= EXERCISE REQUIREMENTS =
Rewrite the lines between the line holding "Viewport: 871px width, 576px" and the line holding "point(135,206)", inclusive, replacing "perform" with "complete" and leaving all else unchanged. Omit the pictures from your answer.

──────── MATERIAL SUPPLIED ────────

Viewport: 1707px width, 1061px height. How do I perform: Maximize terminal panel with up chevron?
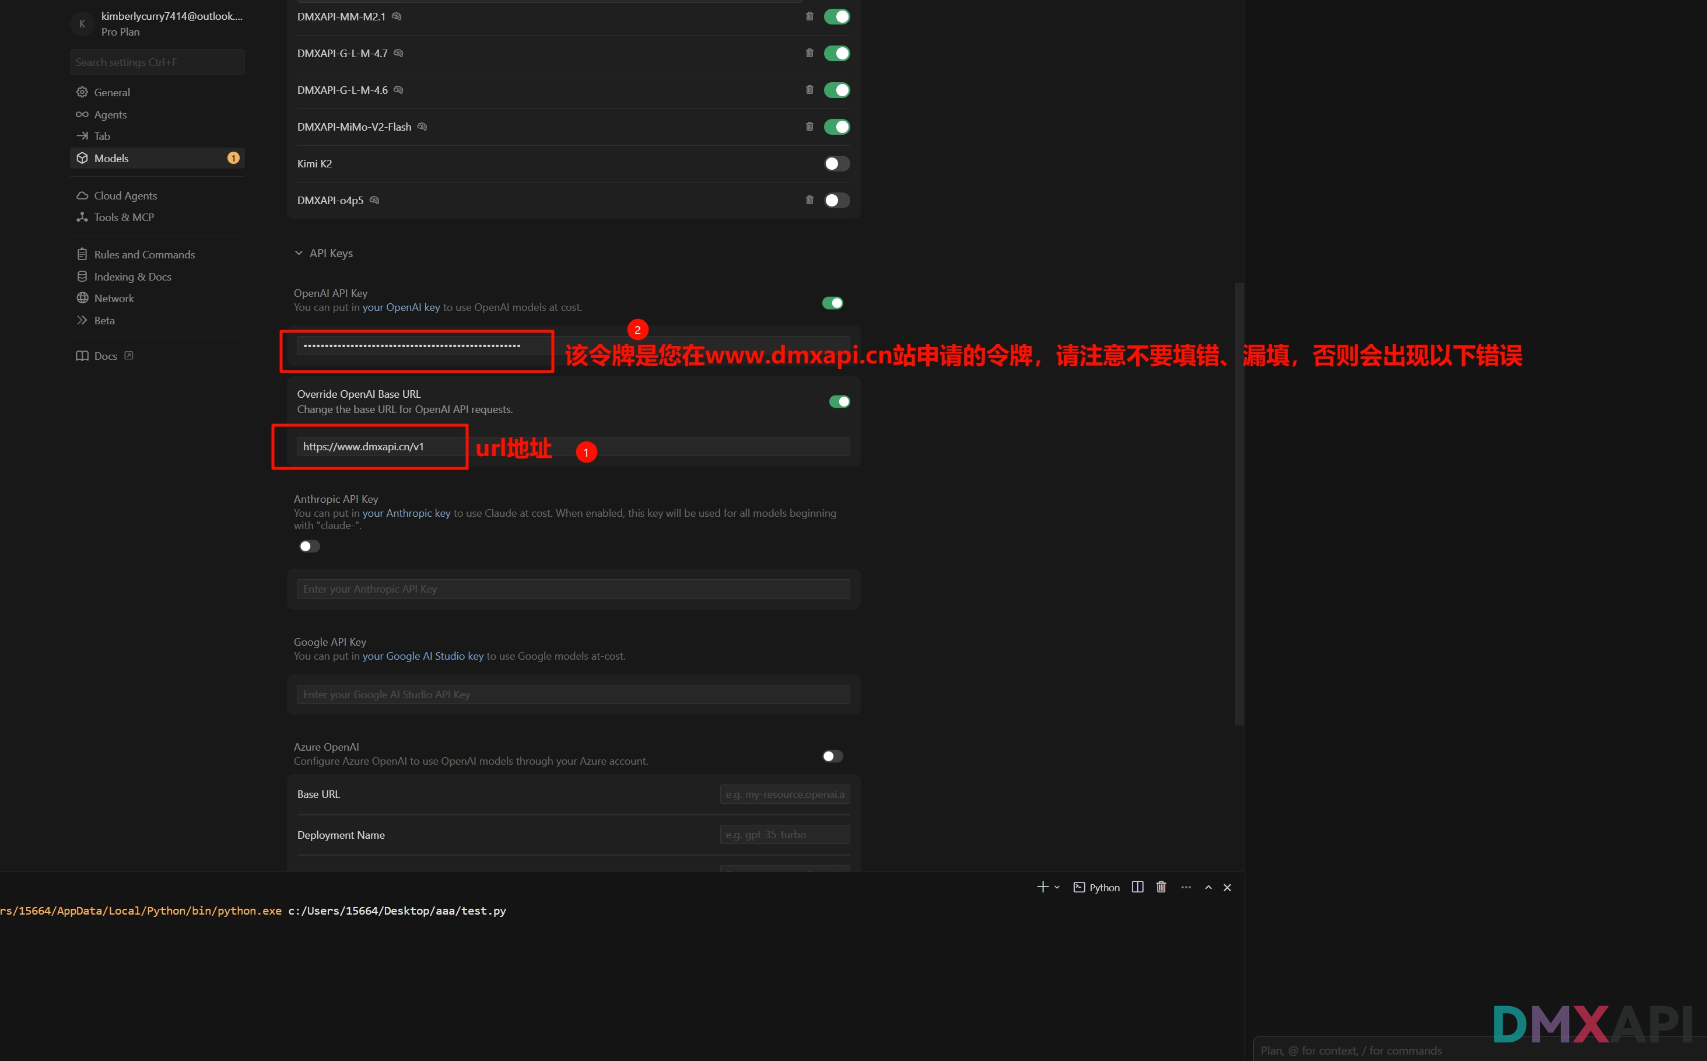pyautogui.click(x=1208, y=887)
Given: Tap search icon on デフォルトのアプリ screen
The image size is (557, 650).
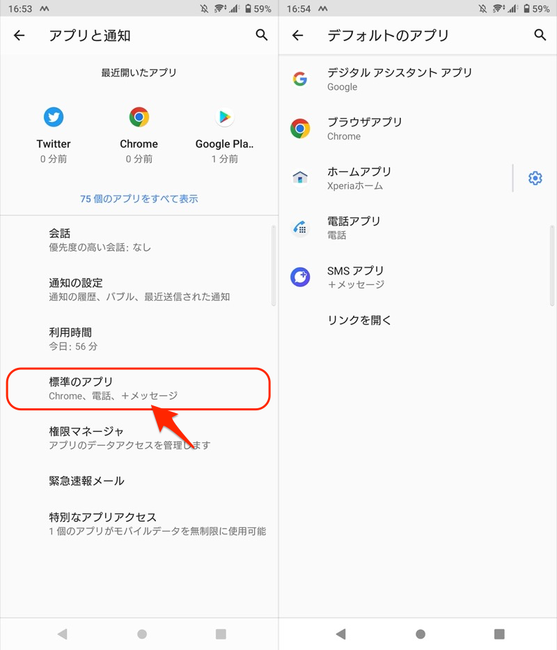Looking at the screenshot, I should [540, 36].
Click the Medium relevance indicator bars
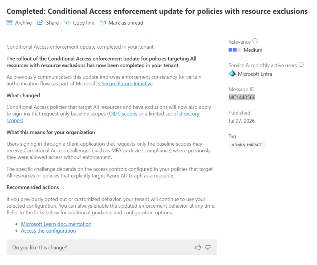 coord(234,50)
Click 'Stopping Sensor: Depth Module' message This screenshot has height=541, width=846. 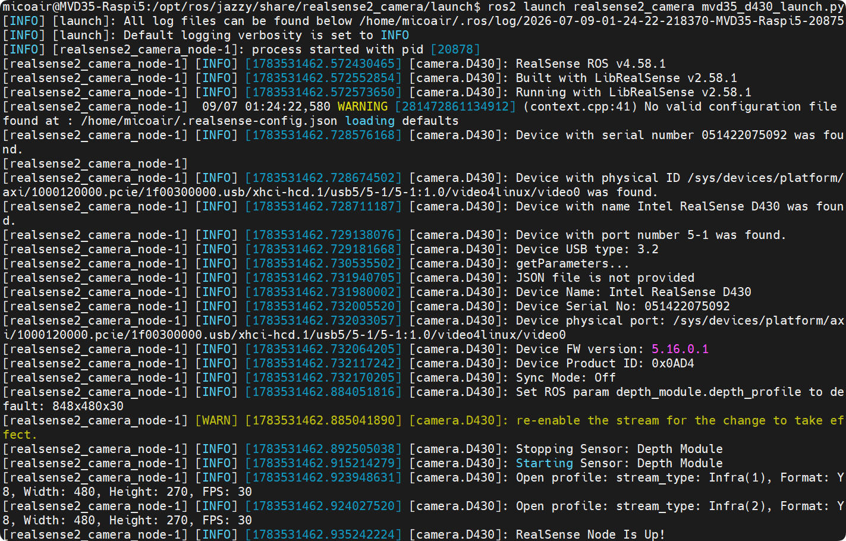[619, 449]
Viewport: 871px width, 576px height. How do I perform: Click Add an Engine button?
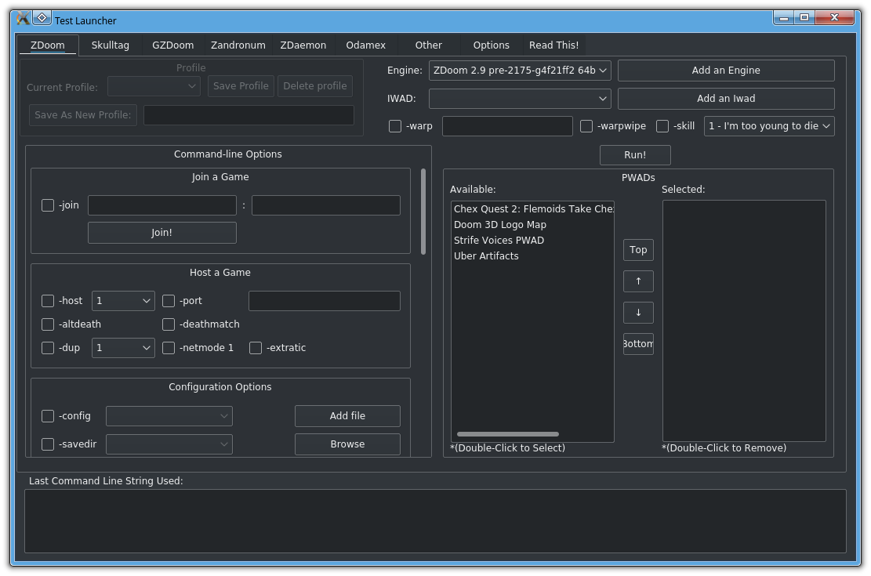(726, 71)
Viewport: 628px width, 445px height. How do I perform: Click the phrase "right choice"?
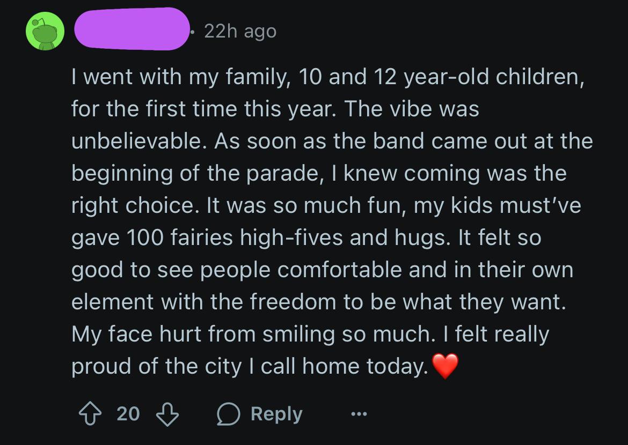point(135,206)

────────
──────── MATERIAL SUPPLIED ────────

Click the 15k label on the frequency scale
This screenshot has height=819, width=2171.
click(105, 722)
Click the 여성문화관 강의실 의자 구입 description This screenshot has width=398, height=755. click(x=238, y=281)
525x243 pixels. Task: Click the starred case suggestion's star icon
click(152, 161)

────────

= OUTPUT OF THE TASK =
Viewport: 871px width, 576px height. How do I complete: Click Add an Engine button?
(726, 71)
Viewport: 628px width, 445px height. How do I complete: Click the phrase "right choice"?
point(135,206)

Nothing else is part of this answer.